> **EXERCISE**: Check each line of the data for "computer", and copy the ones that have it.

> **PROVIDED DATA**:
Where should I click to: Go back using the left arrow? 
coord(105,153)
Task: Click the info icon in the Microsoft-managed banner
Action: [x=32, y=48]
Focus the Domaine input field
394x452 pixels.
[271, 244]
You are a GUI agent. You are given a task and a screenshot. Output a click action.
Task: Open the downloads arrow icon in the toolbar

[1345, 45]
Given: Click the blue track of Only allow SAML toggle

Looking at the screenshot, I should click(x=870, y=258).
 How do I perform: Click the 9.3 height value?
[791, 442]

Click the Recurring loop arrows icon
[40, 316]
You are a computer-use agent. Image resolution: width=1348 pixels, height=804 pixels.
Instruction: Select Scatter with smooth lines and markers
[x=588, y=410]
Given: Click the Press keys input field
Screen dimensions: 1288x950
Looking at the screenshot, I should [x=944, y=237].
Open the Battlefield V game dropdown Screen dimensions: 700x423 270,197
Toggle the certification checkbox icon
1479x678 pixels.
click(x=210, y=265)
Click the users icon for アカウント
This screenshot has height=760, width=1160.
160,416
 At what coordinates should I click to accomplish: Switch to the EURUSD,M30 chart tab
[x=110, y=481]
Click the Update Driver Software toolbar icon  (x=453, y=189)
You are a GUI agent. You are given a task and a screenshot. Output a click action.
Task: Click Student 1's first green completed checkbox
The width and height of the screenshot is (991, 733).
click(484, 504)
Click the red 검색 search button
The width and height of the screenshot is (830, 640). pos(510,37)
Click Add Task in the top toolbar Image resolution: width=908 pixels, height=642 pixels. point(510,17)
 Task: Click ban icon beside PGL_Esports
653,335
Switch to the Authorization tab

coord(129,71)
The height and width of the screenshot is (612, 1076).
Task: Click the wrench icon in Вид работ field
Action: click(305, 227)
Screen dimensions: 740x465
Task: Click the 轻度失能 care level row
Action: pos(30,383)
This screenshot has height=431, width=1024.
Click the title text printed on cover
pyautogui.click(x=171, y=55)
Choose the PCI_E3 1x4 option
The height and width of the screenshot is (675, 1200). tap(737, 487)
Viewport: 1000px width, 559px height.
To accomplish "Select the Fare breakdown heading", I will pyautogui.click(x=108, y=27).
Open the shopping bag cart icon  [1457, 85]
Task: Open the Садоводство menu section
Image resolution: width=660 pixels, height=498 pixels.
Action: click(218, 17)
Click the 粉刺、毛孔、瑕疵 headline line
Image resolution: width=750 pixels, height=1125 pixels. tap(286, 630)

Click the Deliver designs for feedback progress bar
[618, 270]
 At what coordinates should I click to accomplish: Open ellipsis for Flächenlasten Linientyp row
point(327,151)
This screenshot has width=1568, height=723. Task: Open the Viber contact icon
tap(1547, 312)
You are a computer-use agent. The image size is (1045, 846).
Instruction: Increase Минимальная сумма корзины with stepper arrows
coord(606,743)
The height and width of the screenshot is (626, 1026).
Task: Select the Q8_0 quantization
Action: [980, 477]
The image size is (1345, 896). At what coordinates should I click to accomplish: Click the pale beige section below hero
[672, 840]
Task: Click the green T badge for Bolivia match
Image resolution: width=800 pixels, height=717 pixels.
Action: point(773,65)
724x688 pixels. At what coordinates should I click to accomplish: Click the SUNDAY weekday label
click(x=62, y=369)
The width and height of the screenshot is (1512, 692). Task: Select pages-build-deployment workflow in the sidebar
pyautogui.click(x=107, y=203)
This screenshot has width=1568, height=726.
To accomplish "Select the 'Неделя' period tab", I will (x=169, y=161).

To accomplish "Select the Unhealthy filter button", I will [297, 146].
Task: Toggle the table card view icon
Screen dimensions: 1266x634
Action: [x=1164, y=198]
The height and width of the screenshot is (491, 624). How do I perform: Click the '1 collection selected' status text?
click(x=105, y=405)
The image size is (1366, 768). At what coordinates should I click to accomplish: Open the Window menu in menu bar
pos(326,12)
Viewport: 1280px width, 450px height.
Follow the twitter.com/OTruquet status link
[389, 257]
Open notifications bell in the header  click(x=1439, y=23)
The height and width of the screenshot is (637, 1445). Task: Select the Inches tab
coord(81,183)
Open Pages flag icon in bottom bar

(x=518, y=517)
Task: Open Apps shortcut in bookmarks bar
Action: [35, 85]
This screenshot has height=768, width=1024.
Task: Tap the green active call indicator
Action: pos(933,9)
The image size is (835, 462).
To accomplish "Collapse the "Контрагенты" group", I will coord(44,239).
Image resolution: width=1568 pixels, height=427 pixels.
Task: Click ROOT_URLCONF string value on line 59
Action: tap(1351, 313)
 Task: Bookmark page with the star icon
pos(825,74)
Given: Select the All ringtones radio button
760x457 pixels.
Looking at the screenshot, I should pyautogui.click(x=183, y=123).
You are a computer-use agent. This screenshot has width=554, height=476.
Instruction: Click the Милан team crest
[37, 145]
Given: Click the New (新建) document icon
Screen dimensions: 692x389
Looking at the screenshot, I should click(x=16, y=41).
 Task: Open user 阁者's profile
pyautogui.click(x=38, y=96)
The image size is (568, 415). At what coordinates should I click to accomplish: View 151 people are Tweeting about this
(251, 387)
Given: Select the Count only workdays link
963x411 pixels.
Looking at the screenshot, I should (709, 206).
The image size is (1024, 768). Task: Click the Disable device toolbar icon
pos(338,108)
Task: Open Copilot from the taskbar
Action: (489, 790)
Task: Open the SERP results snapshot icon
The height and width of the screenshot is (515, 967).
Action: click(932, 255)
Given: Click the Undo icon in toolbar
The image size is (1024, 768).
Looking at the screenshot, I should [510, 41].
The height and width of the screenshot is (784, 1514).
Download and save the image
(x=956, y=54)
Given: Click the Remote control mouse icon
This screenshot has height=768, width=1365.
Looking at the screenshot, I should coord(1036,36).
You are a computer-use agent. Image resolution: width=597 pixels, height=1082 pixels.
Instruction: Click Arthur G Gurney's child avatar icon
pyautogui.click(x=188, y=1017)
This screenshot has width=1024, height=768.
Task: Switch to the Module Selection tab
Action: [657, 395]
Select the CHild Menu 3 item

> **SOLUTION TO THIS PROBLEM**:
You are a computer-use agent. Image resolution: width=1348 pixels, height=804 pixels.
You are a computer-use agent. The image size is (1045, 846).
You are a computer-use agent. This screenshot has width=554, height=476.
You are a computer-use agent. Image resolution: width=597 pixels, height=1082 pixels.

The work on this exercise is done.